Song
- Composer: Antônio Carlos Jobim
- Lyricists: Vinicius de Moraes (Original) Gene Lees (English)

= Someone to Light Up My Life =

Song by Antônio Carlos Jobim for the play Orfeu da Conceição

"Someone to Light Up My Life" (Portuguese: "Se Todos Fossem Iguais A Você", "If Everyone Was Like You") is a song composed by Antônio Carlos Jobim, with lyrics by Vinicius de Moraes. It was written for the play Orfeu da Conceição (1956). English lyrics were added by Gene Lees.

== Notable recordings ==
- Elizete Cardoso – Noturno (1957)
- Sylvia Telles – Caricia (1957)
- Charlie Byrd – Brazilian Byrd (1965)
- Vic Damone – Stay with Me (1966)
- Antônio Carlos Jobim – A Certain Mr.
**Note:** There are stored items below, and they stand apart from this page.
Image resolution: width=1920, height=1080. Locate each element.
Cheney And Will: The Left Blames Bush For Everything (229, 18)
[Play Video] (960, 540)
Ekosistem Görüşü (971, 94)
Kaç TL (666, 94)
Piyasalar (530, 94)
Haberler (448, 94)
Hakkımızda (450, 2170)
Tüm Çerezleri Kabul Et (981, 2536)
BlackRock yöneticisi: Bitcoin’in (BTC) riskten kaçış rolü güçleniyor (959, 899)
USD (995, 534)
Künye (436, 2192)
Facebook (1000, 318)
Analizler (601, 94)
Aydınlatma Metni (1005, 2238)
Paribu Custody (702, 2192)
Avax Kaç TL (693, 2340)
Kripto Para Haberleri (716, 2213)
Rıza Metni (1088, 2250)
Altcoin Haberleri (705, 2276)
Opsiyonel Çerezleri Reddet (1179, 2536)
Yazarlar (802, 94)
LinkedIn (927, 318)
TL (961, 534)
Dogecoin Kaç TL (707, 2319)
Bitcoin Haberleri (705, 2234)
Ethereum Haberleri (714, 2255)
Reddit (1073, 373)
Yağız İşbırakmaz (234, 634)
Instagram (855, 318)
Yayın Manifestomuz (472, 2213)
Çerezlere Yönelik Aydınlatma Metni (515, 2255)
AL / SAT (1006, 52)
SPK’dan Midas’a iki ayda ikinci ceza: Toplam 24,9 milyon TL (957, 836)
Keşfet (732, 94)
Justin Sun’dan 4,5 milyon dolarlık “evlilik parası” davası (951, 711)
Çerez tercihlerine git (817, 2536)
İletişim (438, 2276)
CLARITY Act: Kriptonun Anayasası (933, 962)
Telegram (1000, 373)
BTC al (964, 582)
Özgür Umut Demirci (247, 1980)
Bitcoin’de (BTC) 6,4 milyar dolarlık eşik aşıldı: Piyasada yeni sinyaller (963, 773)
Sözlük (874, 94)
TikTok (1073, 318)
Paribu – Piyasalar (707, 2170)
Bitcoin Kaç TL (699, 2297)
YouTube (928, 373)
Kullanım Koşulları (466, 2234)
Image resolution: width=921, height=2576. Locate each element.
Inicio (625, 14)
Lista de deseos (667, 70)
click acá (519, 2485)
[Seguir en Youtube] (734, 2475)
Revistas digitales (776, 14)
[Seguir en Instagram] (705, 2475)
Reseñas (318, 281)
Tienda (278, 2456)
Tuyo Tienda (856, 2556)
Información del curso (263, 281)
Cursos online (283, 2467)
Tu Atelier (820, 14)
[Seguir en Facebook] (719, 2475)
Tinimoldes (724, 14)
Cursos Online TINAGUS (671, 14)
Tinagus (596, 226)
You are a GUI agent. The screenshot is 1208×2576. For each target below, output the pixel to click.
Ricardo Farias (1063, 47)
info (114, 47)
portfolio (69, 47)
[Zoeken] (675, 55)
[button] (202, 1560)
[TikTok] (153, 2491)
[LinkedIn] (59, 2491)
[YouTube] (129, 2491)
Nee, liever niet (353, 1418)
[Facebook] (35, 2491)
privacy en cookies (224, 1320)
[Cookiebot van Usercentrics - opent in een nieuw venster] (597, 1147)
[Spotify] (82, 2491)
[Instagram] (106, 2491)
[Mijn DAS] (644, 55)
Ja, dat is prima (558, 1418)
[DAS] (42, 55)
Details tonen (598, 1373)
Jobim (1967), Terra Brasilis (1980)
- Jack Wilson – Song for My Daughter (1969).
- Frank Sinatra and Antônio Carlos Jobim – Sinatra & Company (rec. 1969, released 1971)
- Vinicius de Moraes – En La Fusa con Maria Creuza y Toquinho (1970).
- Tony Bennett – The Good Things in Life (1972).
- Dick Farney – Noite (1981)
- Sylvia Syms – Syms by Sinatra (1982) (orchestrated by Frank Sinatra)
- Kenny Burrell – Groovin' High (1984)
- Mark Murphy – Brazil Songs (1984).
- Gal Costa – Gal Costa Canta Tom Jobim ao Vivo (1999).
- Toninho Horta – To Jobim with Love (2008).